- [Exercise description]: Repeat the records below verbatim.
◆ ◆ ◆ ◆ ◆
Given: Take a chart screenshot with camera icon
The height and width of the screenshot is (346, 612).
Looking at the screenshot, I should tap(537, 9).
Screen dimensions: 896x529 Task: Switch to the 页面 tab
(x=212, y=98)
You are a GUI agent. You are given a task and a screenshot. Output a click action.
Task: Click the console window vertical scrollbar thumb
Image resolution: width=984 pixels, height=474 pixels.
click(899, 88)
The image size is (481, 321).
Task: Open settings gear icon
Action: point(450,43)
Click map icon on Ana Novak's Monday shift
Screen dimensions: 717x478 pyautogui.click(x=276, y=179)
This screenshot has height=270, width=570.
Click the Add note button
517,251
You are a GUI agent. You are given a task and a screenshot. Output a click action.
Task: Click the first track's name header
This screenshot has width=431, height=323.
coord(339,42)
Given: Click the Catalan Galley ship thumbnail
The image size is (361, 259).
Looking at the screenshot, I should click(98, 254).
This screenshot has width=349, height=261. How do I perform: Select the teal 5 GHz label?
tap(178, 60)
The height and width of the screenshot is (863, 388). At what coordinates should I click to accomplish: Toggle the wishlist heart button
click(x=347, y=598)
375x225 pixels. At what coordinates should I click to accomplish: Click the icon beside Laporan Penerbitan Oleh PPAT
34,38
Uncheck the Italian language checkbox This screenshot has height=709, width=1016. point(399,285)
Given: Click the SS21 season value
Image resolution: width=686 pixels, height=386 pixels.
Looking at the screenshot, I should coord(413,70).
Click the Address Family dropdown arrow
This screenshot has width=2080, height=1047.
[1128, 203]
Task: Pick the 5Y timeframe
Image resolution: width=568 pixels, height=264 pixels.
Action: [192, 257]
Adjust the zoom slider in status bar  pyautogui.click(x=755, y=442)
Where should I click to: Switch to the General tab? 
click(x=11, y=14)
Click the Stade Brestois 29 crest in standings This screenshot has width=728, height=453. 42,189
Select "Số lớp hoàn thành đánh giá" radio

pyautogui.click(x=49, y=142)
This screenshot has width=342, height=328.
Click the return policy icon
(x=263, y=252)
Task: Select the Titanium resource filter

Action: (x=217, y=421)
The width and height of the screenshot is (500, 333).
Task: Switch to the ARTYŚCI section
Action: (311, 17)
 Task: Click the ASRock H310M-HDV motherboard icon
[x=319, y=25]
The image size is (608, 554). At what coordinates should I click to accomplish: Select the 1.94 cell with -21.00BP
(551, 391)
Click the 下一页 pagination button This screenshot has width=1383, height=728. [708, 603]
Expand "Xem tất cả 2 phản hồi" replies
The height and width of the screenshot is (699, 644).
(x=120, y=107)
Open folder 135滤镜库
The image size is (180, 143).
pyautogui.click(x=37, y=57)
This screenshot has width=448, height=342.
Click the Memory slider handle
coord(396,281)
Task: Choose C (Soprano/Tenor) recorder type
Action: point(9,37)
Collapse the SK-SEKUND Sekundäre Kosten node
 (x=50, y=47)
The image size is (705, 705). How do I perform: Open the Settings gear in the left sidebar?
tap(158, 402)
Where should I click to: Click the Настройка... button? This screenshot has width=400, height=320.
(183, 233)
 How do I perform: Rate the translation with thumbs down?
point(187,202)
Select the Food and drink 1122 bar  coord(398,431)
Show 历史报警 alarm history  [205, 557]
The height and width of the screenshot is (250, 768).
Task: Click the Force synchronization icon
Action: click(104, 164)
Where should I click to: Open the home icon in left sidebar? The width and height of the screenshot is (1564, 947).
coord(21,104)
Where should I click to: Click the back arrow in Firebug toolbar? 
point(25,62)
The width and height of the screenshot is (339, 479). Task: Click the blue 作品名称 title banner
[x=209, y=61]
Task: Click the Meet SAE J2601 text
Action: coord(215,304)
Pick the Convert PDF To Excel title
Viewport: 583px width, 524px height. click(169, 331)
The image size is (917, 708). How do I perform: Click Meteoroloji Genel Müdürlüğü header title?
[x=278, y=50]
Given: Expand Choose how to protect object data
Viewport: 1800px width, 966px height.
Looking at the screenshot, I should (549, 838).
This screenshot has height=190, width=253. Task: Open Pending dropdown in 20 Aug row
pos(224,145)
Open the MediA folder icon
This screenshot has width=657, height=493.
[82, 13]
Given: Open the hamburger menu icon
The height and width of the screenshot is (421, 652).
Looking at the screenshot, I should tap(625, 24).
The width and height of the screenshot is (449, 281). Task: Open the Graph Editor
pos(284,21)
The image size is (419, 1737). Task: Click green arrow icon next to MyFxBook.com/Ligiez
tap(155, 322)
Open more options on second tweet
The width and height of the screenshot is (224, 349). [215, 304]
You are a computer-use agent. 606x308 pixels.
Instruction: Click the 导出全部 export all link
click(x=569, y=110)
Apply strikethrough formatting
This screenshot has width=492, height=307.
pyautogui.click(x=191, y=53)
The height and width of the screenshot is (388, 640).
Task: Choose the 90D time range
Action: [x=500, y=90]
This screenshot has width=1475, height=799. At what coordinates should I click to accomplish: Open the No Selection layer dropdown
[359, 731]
◆ ◆ ◆ ◆ ◆
- [Result of this task]:
Given: Take a chart screenshot with camera icon
The height and width of the screenshot is (346, 612).
Looking at the screenshot, I should tap(537, 9).
Screen dimensions: 896x529 Task: Switch to the 页面 tab
(x=212, y=98)
You are a GUI agent. You are given a task and a screenshot. Output a click action.
Task: Click the console window vertical scrollbar thumb
Image resolution: width=984 pixels, height=474 pixels.
click(899, 88)
The image size is (481, 321).
Task: Open settings gear icon
Action: point(450,43)
Click map icon on Ana Novak's Monday shift
Screen dimensions: 717x478 pyautogui.click(x=276, y=179)
This screenshot has height=270, width=570.
Click the Add note button
517,251
You are a GUI agent. You are given a task and a screenshot. Output a click action.
Task: Click the first track's name header
This screenshot has width=431, height=323.
coord(339,42)
Given: Click the Catalan Galley ship thumbnail
The image size is (361, 259).
Looking at the screenshot, I should click(98, 254).
This screenshot has width=349, height=261. How do I perform: Select the teal 5 GHz label?
tap(178, 60)
The height and width of the screenshot is (863, 388). At what coordinates should I click to accomplish: Toggle the wishlist heart button
click(x=347, y=598)
375x225 pixels. At what coordinates should I click to accomplish: Click the icon beside Laporan Penerbitan Oleh PPAT
34,38
Uncheck the Italian language checkbox This screenshot has height=709, width=1016. point(399,285)
Given: Click the SS21 season value
Image resolution: width=686 pixels, height=386 pixels.
Looking at the screenshot, I should coord(413,70).
Click the Address Family dropdown arrow
This screenshot has width=2080, height=1047.
[1128, 203]
Task: Pick the 5Y timeframe
Image resolution: width=568 pixels, height=264 pixels.
Action: [192, 257]
Adjust the zoom slider in status bar  pyautogui.click(x=755, y=442)
Where should I click to: Switch to the General tab? 
click(x=11, y=14)
Click the Stade Brestois 29 crest in standings This screenshot has width=728, height=453. 42,189
Select "Số lớp hoàn thành đánh giá" radio

pyautogui.click(x=49, y=142)
This screenshot has width=342, height=328.
Click the return policy icon
(x=263, y=252)
Task: Select the Titanium resource filter

Action: (x=217, y=421)
The width and height of the screenshot is (500, 333).
Task: Switch to the ARTYŚCI section
Action: (311, 17)
 Task: Click the ASRock H310M-HDV motherboard icon
[x=319, y=25]
The image size is (608, 554). At what coordinates should I click to accomplish: Select the 1.94 cell with -21.00BP
(551, 391)
Click the 下一页 pagination button This screenshot has width=1383, height=728. [708, 603]
Expand "Xem tất cả 2 phản hồi" replies
The height and width of the screenshot is (699, 644).
(x=120, y=107)
Open folder 135滤镜库
The image size is (180, 143).
pyautogui.click(x=37, y=57)
This screenshot has width=448, height=342.
Click the Memory slider handle
coord(396,281)
Task: Choose C (Soprano/Tenor) recorder type
Action: point(9,37)
Collapse the SK-SEKUND Sekundäre Kosten node
 (x=50, y=47)
The image size is (705, 705). How do I perform: Open the Settings gear in the left sidebar?
tap(158, 402)
Where should I click to: Click the Настройка... button? This screenshot has width=400, height=320.
(183, 233)
 How do I perform: Rate the translation with thumbs down?
point(187,202)
Select the Food and drink 1122 bar  coord(398,431)
Show 历史报警 alarm history  [205, 557]
The height and width of the screenshot is (250, 768).
Task: Click the Force synchronization icon
Action: click(104, 164)
Where should I click to: Open the home icon in left sidebar? The width and height of the screenshot is (1564, 947).
coord(21,104)
Where should I click to: Click the back arrow in Firebug toolbar? 
point(25,62)
The width and height of the screenshot is (339, 479). Task: Click the blue 作品名称 title banner
[x=209, y=61]
Task: Click the Meet SAE J2601 text
Action: coord(215,304)
Pick the Convert PDF To Excel title
Viewport: 583px width, 524px height. click(169, 331)
The image size is (917, 708). How do I perform: Click Meteoroloji Genel Müdürlüğü header title?
[x=278, y=50]
Given: Expand Choose how to protect object data
Viewport: 1800px width, 966px height.
Looking at the screenshot, I should (549, 838).
This screenshot has height=190, width=253. Task: Open Pending dropdown in 20 Aug row
pos(224,145)
Open the MediA folder icon
This screenshot has width=657, height=493.
[82, 13]
Given: Open the hamburger menu icon
The height and width of the screenshot is (421, 652).
Looking at the screenshot, I should tap(625, 24).
The width and height of the screenshot is (449, 281). Task: Open the Graph Editor
pos(284,21)
The image size is (419, 1737). Task: Click green arrow icon next to MyFxBook.com/Ligiez
tap(155, 322)
Open more options on second tweet
The width and height of the screenshot is (224, 349). [215, 304]
You are a computer-use agent. 606x308 pixels.
Instruction: Click the 导出全部 export all link
click(x=569, y=110)
Apply strikethrough formatting
This screenshot has width=492, height=307.
pyautogui.click(x=191, y=53)
The height and width of the screenshot is (388, 640).
Task: Choose the 90D time range
Action: [x=500, y=90]
This screenshot has width=1475, height=799. At what coordinates should I click to accomplish: Open the No Selection layer dropdown
[359, 731]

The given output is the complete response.